WHAT YOU NEED TO DO:
The lines to reproduce from the material below are those from the one containing "Browse A-Z (150, 2486)" through the one containing "Sunglasses Meme Emoji Combinations (106, 501)", both included; write them out exactly and add nothing.

EXTRACTED ENTRIES:

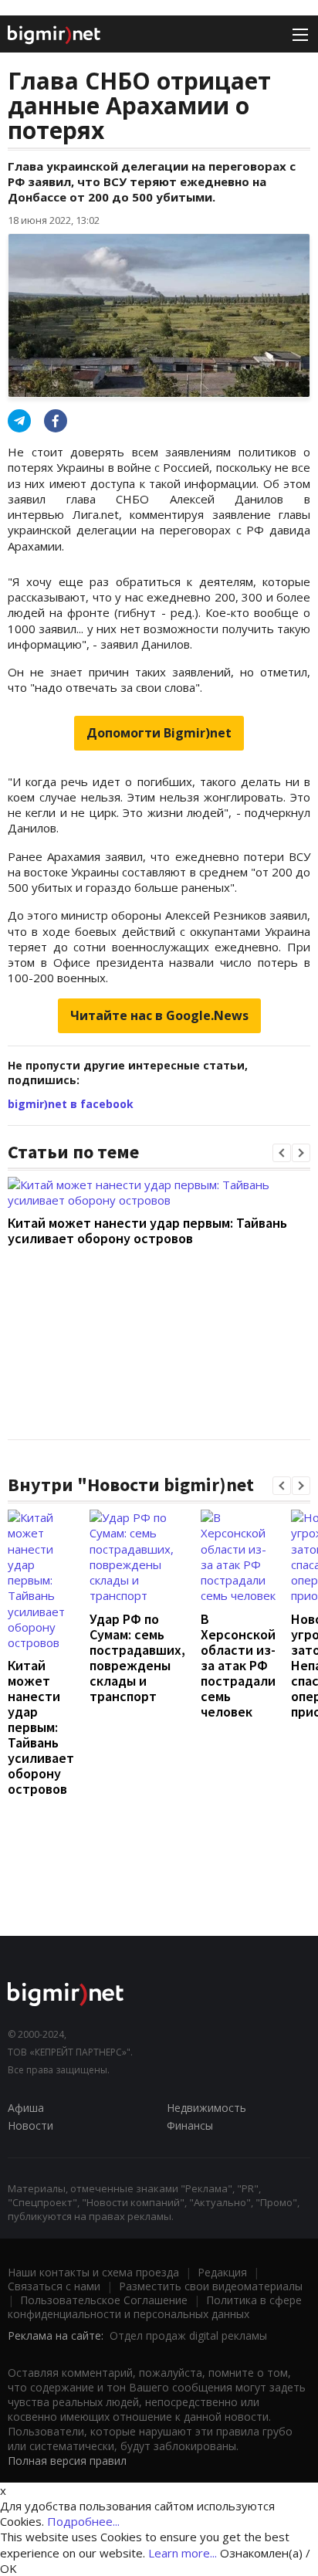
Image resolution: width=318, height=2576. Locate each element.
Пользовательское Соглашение (104, 2300)
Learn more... (182, 2553)
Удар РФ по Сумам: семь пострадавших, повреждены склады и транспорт (137, 1657)
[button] (281, 1153)
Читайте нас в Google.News (159, 1015)
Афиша (26, 2107)
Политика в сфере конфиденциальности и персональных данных (155, 2307)
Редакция (222, 2272)
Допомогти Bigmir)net (159, 732)
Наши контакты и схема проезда (93, 2272)
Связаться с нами (54, 2286)
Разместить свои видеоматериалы (211, 2286)
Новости (30, 2125)
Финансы (190, 2125)
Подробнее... (83, 2521)
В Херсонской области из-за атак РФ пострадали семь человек (238, 1665)
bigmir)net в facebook (71, 1103)
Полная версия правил (67, 2460)
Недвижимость (206, 2107)
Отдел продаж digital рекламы (188, 2335)
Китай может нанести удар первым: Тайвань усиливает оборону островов (147, 1230)
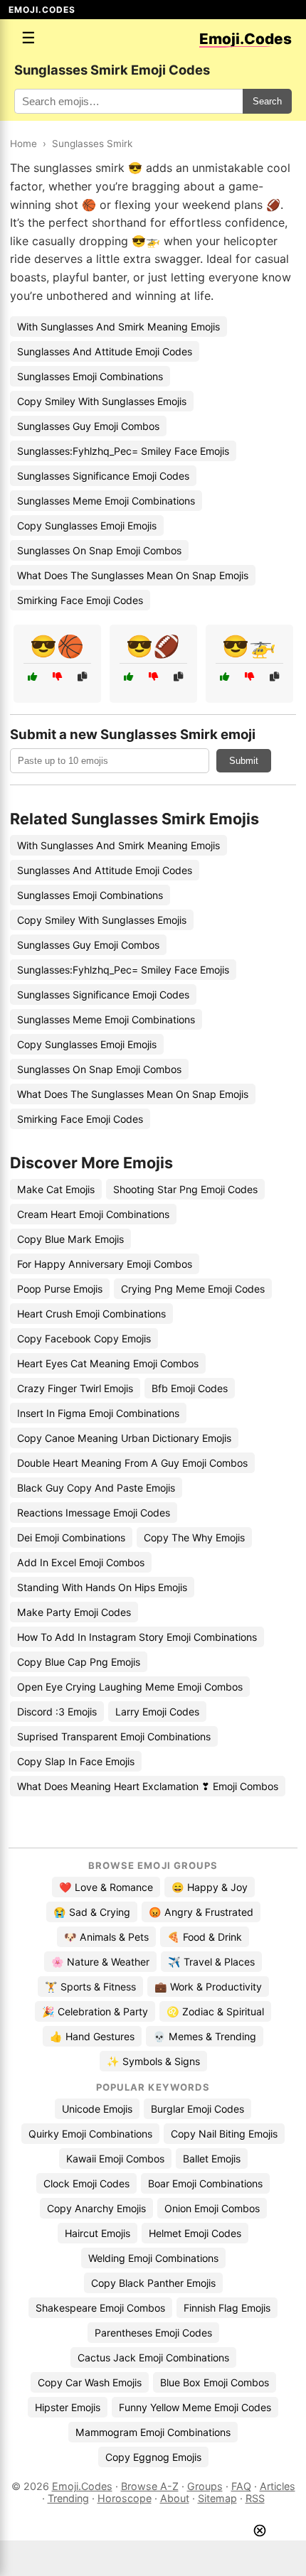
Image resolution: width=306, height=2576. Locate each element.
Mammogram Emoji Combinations (153, 2432)
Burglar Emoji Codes (197, 2109)
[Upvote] (32, 677)
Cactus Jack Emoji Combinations (153, 2357)
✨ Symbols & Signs (153, 2061)
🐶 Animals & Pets (106, 1937)
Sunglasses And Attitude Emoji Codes (104, 351)
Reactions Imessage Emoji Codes (93, 1513)
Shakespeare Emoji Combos (100, 2308)
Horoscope (124, 2498)
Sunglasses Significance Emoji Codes (103, 476)
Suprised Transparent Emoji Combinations (114, 1736)
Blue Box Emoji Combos (214, 2382)
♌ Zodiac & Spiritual (215, 2011)
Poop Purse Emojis (59, 1289)
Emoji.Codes (82, 2486)
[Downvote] (57, 677)
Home (23, 143)
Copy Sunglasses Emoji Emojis (87, 525)
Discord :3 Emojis (57, 1711)
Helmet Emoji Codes (195, 2233)
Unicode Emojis (97, 2109)
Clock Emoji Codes (86, 2183)
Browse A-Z (150, 2486)
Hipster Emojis (67, 2407)
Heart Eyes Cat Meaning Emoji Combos (108, 1363)
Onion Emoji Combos (212, 2208)
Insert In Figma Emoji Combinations (98, 1413)
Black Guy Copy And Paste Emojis (96, 1488)
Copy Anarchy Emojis (96, 2208)
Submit (243, 760)
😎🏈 (153, 646)
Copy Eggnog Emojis (153, 2457)
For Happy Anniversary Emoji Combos (104, 1264)
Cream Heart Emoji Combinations (93, 1214)
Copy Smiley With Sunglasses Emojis (101, 401)
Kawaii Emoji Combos (115, 2158)
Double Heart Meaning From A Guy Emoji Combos (132, 1463)
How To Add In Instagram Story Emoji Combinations (137, 1637)
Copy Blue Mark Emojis (70, 1239)
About (174, 2498)
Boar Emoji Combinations (205, 2183)
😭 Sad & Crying (91, 1912)
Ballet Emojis (212, 2158)
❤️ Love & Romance (106, 1887)
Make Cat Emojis (56, 1189)
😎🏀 (57, 646)
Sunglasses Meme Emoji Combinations (106, 501)
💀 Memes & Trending (204, 2036)
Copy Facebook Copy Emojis (84, 1338)
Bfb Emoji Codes (190, 1388)
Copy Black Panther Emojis (153, 2283)
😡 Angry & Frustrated (201, 1912)
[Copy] (82, 677)
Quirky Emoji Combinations (90, 2134)
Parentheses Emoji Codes (153, 2333)
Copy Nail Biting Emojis (224, 2134)
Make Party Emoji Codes (74, 1612)
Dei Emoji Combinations (71, 1537)
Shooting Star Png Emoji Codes (185, 1189)
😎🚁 (249, 646)
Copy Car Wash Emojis (90, 2382)
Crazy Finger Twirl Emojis (75, 1388)
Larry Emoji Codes (157, 1711)
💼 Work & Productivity (208, 1986)
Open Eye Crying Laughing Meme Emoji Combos (130, 1687)
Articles (277, 2486)
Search (267, 101)
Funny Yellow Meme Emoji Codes (195, 2407)
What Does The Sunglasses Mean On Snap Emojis (132, 575)
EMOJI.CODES (42, 9)
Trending (68, 2498)
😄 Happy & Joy (210, 1887)
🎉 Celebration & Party (95, 2011)
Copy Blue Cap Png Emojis (78, 1662)
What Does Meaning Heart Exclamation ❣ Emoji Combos (147, 1786)
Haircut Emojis (97, 2233)
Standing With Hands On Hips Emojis (102, 1587)
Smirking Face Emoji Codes (80, 600)
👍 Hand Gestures (92, 2036)
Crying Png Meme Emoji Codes (193, 1289)
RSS (255, 2498)
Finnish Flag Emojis (227, 2308)
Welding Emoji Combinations (153, 2258)
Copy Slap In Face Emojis (75, 1761)
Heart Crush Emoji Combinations (91, 1314)
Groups (205, 2486)
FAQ (241, 2486)
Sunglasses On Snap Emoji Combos (99, 550)
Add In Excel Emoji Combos (80, 1562)
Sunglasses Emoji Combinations (90, 376)
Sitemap (217, 2498)
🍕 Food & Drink (204, 1937)
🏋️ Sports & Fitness (90, 1986)
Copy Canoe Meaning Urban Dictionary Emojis (124, 1438)
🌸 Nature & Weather (100, 1962)
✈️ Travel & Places (211, 1962)
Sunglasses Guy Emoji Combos (88, 426)
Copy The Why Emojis (194, 1537)
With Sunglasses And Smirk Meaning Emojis (118, 326)
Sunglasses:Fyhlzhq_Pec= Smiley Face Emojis (123, 451)
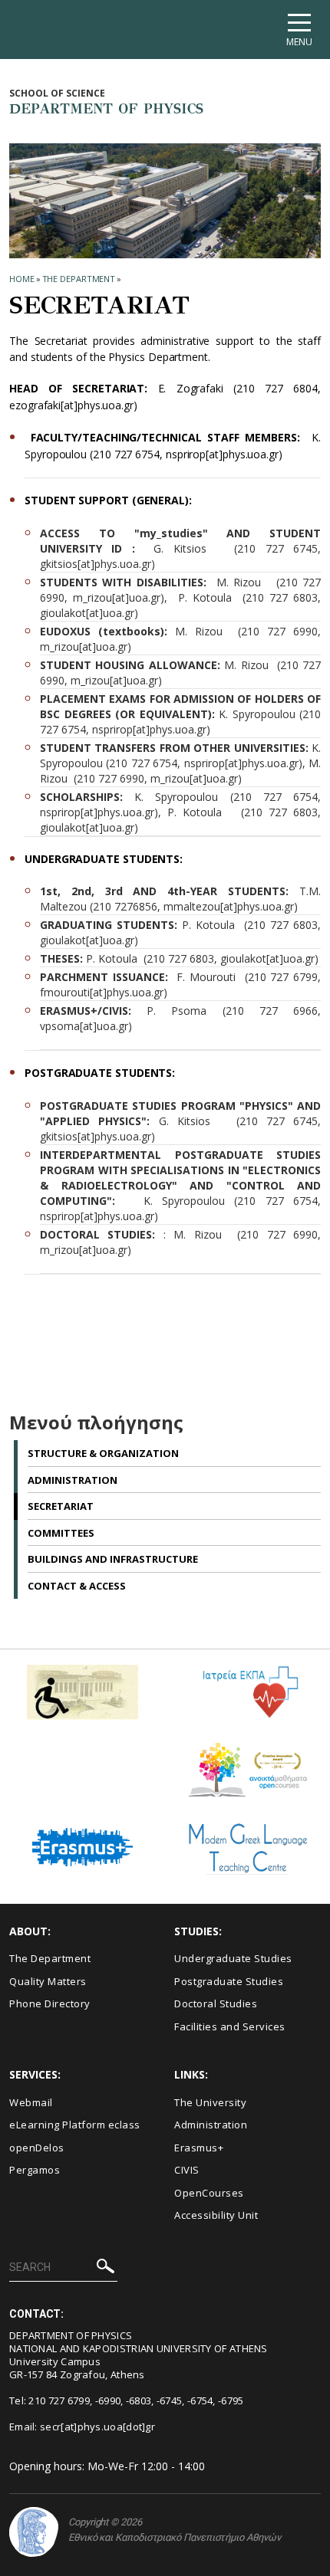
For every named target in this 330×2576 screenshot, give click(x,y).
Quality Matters (48, 1981)
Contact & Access (77, 1586)
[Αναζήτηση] (105, 2268)
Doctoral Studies (215, 2003)
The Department (79, 278)
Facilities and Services (229, 2026)
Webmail (31, 2102)
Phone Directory (50, 2003)
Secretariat (61, 1506)
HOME (22, 278)
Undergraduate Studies (233, 1958)
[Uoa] (33, 2532)
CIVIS (187, 2170)
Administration (72, 1480)
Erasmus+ (198, 2147)
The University (210, 2102)
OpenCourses (209, 2193)
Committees (61, 1533)
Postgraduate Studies (228, 1981)
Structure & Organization (103, 1453)
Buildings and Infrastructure (113, 1559)
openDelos (36, 2147)
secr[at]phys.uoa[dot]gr (97, 2426)
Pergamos (34, 2170)
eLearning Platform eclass (74, 2124)
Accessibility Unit (216, 2215)
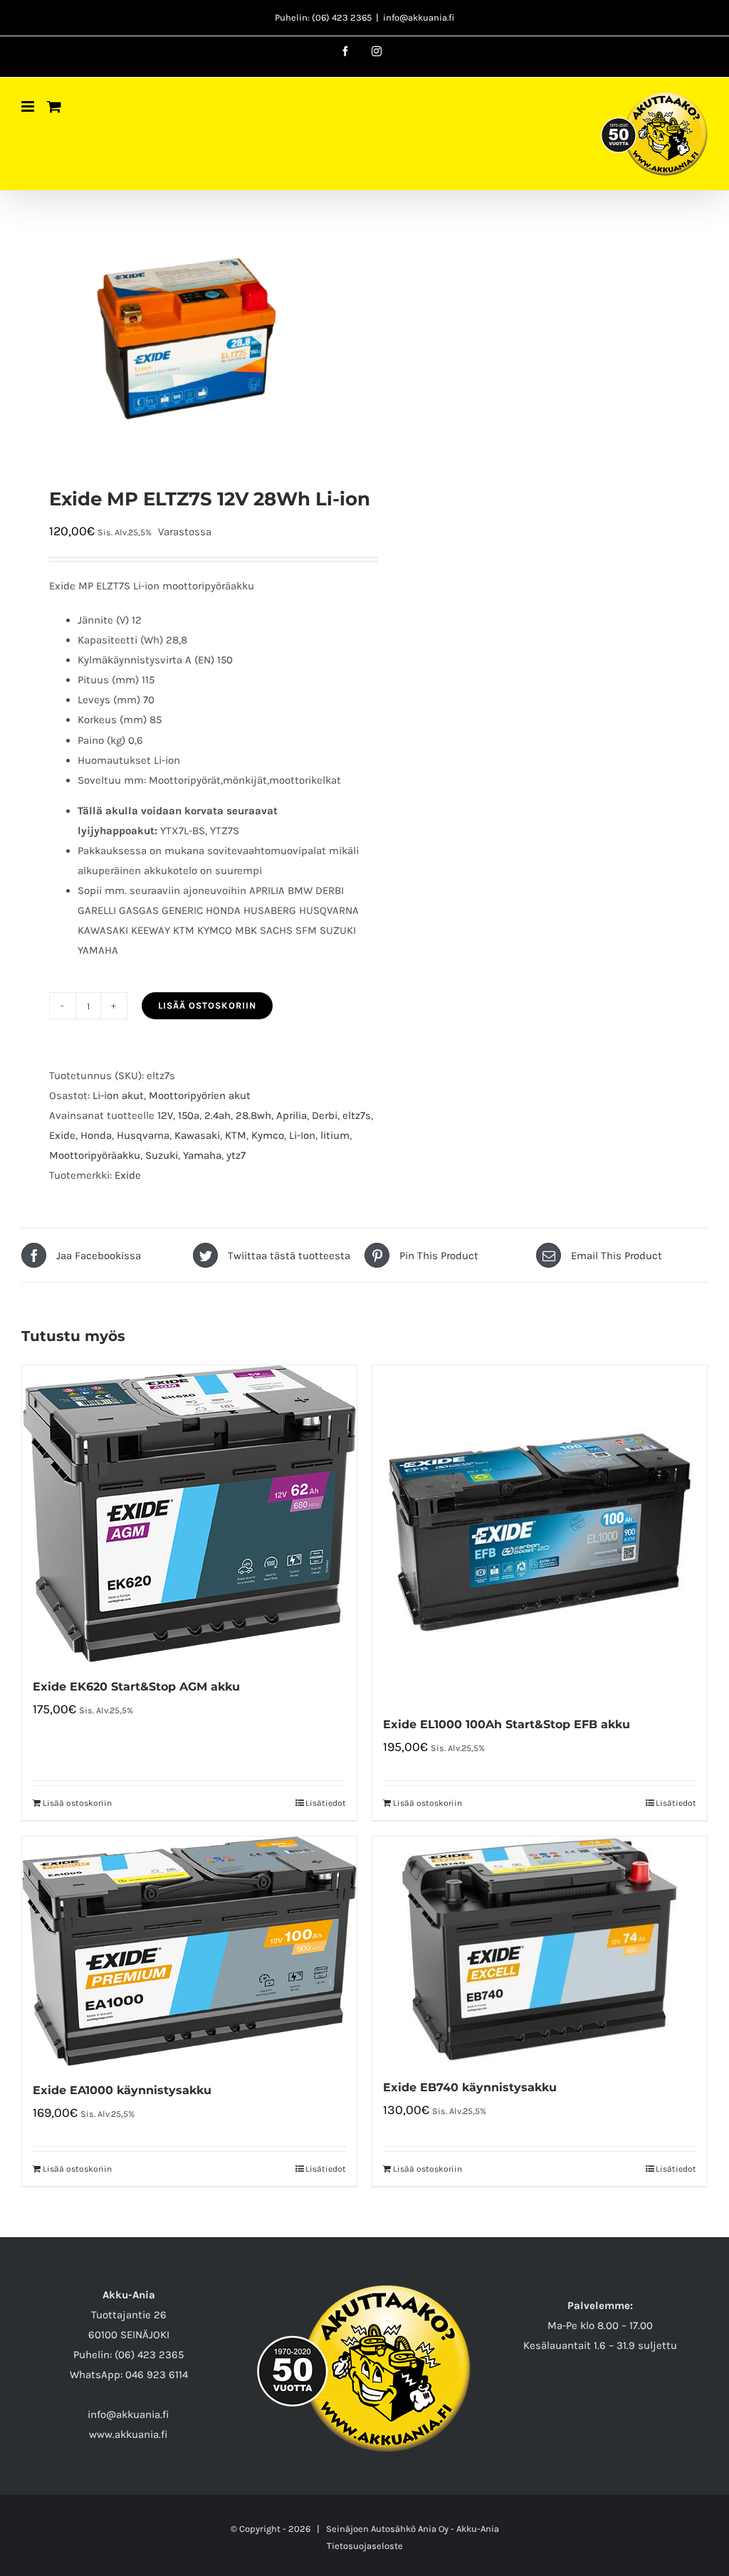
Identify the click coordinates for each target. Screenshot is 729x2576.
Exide (62, 1135)
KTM (235, 1135)
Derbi (324, 1115)
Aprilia (291, 1115)
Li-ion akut (118, 1095)
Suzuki (161, 1155)
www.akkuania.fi (128, 2434)
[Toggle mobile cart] (54, 106)
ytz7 (236, 1155)
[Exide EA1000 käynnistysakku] (189, 1951)
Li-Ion (302, 1135)
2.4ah (217, 1115)
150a (188, 1115)
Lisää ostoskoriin (207, 1005)
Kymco (267, 1135)
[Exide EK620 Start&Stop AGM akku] (189, 1513)
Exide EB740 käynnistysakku (470, 2087)
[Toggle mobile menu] (28, 106)
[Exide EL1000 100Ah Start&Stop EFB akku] (539, 1532)
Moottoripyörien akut (200, 1095)
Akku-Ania (477, 2528)
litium (335, 1135)
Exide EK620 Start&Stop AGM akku (136, 1686)
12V (165, 1115)
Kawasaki (197, 1135)
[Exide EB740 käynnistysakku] (539, 1949)
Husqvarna (143, 1135)
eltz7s (356, 1115)
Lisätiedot (325, 1803)
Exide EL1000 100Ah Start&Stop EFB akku (506, 1724)
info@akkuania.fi (418, 17)
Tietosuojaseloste (365, 2545)
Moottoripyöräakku (94, 1155)
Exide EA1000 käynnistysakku (122, 2090)
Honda (96, 1135)
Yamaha (202, 1155)
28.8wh (253, 1115)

EXERCISE OUTPUT:
Browse A-Z (150, 2486)
Hipster Emojis (67, 2407)
Heart Eyes Cat Meaning Emoji Combos (108, 1363)
Onion Emoji Combos (212, 2208)
Insert In Figma Emoji Combinations (98, 1413)
Black Guy Copy And Paste Emojis (96, 1488)
Copy Anarchy Emojis (96, 2208)
Submit (243, 760)
😎🏈 (153, 646)
Copy Eggnog Emojis (153, 2457)
For Happy Anniversary Emoji Combos (104, 1264)
Cream Heart Emoji Combinations (93, 1214)
Copy Smiley With Sunglasses Emojis (101, 401)
Kawaii Emoji Combos (115, 2158)
Double Heart Meaning From A Guy Emoji Combos (132, 1463)
How To Add In Instagram Story Emoji Combinations (137, 1637)
Copy Blue Mark Emojis (70, 1239)
About (174, 2498)
Boar Emoji Combinations (205, 2183)
😭 Sad & Crying (91, 1912)
Ballet Emojis (212, 2158)
❤️ Love & Romance (106, 1887)
Make Cat Emojis (56, 1189)
😎🏀 (57, 646)
Sunglasses Meme Emoji Combinations (106, 501)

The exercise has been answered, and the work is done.